I heard a trumpet of glory

and a stern rebuke

from a creativity so compelled

that, denied the tools of your craft,

you carved your daily poem in soap

and committed it to memory

before washing your words away.


When the days pass me

with the pen's call unheeded

and my reluctance comes

from seeing the word as a foe

then I'll remember you, Irina,

and how the word set you free

from the darkest confinement.
Copyright Andrew M. Bell. I wrote this poem in 1987 when I read an article by PEN about the release from a gulag of the dissident Russian poet, Irina Borisovna Ratushinskaya.

http://en.wikipedia.org/wiki/Irina_Ratushinskaya
Andrew M Bell Feb 2015
Forgive me if I seemed brusque at the airport,

these churches to farewell

are not where I choose to worship

and saying goodbye is like sheathing a sword,

the danger is not over until it’s out of sight.


You’re an introspective man, covert with your passion,

but I suspect you were as glad to see us

as we were to see you.

It’s been said that you are a perfect foil

to my extroversion,

we are a sort of Laurel and Hardy of the emotional spectrum.


One of the perils of transience

is the absence of solid friendship

so that we sometimes become

like wings without a body.

Having a friend arrive on our doorstep

is to find something we did not realise

we had lost.


A holidaymaker is as bright in the workaday world

as a mint coin on sunlit concrete

so that our biggest concern

was to polish your days

to the consistency of your previous excitement.

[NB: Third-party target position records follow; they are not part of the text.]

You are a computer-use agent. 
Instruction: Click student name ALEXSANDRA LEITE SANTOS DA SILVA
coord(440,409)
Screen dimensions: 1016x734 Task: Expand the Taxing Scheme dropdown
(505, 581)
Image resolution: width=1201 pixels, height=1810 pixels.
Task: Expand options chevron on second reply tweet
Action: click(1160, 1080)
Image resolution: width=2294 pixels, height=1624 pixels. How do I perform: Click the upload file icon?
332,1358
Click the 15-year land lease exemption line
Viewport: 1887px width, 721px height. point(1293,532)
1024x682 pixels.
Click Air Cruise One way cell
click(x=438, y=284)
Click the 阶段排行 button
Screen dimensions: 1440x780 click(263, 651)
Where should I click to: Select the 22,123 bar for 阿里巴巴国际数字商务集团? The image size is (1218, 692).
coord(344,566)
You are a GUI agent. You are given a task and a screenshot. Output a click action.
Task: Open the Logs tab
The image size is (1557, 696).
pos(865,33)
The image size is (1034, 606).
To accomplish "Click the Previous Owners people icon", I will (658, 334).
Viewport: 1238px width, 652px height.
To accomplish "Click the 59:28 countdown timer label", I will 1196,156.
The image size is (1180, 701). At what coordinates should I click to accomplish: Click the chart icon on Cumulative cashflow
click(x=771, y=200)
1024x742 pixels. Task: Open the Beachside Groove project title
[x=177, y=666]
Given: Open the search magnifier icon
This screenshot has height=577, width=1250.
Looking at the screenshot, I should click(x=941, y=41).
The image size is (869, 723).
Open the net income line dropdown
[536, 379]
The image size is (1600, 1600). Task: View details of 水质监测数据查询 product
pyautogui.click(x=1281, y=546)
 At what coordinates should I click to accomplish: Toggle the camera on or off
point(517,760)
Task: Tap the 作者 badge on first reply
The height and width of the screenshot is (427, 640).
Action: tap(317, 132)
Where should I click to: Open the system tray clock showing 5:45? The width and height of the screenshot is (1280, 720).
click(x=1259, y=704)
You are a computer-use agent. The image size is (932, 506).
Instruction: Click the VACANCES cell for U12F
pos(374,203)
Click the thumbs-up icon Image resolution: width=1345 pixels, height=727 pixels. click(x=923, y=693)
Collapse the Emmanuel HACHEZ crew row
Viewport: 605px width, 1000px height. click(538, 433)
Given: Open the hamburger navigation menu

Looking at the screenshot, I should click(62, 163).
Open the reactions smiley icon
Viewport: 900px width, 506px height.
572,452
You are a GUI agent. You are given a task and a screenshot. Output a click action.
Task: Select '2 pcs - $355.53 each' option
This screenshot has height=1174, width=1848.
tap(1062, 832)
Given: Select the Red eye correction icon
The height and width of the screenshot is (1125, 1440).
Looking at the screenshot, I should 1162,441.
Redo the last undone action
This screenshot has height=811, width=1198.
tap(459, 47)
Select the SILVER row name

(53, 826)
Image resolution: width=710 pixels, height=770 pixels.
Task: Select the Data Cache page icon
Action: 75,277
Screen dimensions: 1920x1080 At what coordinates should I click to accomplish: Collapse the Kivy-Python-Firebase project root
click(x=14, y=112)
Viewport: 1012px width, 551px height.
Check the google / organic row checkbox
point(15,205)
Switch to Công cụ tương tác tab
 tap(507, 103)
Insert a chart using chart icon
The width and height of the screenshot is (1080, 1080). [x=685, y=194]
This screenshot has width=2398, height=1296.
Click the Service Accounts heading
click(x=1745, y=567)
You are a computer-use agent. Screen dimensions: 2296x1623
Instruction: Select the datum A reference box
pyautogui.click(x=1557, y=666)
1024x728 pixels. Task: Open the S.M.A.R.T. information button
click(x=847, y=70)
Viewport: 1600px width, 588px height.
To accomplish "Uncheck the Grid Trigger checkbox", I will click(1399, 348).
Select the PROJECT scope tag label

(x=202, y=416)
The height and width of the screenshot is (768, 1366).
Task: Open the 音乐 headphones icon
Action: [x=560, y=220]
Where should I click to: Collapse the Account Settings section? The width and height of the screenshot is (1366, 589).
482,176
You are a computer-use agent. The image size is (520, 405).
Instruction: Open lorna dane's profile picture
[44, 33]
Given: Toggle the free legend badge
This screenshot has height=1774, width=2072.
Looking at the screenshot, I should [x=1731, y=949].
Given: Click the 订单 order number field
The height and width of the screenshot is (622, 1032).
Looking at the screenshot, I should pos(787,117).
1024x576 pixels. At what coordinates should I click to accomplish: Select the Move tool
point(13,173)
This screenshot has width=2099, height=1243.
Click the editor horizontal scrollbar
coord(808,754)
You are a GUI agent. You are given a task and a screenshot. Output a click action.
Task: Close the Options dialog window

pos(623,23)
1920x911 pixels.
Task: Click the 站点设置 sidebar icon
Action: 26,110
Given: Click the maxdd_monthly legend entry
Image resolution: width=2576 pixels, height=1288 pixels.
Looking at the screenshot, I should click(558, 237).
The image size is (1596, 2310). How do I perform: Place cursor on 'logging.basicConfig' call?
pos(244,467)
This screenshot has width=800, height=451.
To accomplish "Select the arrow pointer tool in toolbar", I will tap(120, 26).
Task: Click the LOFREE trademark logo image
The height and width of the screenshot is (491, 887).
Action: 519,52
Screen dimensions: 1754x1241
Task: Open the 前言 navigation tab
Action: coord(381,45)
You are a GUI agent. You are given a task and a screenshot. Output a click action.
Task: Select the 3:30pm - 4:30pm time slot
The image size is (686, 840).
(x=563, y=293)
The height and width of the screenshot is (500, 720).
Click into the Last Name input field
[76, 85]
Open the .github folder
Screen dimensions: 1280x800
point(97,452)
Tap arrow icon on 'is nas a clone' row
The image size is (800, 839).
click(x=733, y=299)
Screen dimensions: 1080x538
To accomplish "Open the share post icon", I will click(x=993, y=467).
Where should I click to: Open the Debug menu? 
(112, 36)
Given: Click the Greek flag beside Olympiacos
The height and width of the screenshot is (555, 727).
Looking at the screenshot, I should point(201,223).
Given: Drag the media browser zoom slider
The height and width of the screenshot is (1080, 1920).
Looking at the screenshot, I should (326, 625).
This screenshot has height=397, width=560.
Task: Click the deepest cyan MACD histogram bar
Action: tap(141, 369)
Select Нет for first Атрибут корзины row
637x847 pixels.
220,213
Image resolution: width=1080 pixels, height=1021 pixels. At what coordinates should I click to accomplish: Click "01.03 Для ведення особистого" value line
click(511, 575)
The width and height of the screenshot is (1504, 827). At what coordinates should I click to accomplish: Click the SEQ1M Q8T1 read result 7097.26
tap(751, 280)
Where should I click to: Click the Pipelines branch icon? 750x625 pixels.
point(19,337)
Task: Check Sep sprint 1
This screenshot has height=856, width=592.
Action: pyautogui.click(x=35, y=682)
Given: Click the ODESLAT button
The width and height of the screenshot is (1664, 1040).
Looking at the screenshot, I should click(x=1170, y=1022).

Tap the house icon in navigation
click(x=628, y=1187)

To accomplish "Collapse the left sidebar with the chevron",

We are rusty entertainers at best.


One of life’s more pleasant surprises

is that we never know how or where

we will forge a friendship.

Friendships forged in the workplace

can be the most enduring

because there is no mandate to like our workmates.


For a few, too short days

you brought back for me all that was good

about my life in Auckland

and I can ask a friend for no greater gift

than to reflect a little sunlight.
Copyright Andrew M. Bell
Andrew M Bell Feb 2015
It was the type of day Wellington is infamous for:

rain slanting into the pursed and puckered faces

of harried pedestrians


and I, out and about with my secret

that in the tall towers where the wheels

grind slowly


a thing not made of commerce

a growing not spurred by market forces

an investment not subject to whims and crises,


but a spark ignited by two people

laying themselves open to love

and hope and dreams and


schemes sometimes lost sight of,

was fanning the flame,

the head, heart, flesh, bone and wairua


of a life

taking root in my beloved's belly,

a life long longed for


a life

whose existence sweeps before it all petty irritations

and affixes itself on my face


as a big stupid grin
Copyright Andrew M. Bell. The poet wishes to acknowledge Valley Micropress in whose pages this poem first appeared.

For international readers, "wairua" is Maori for "spirit".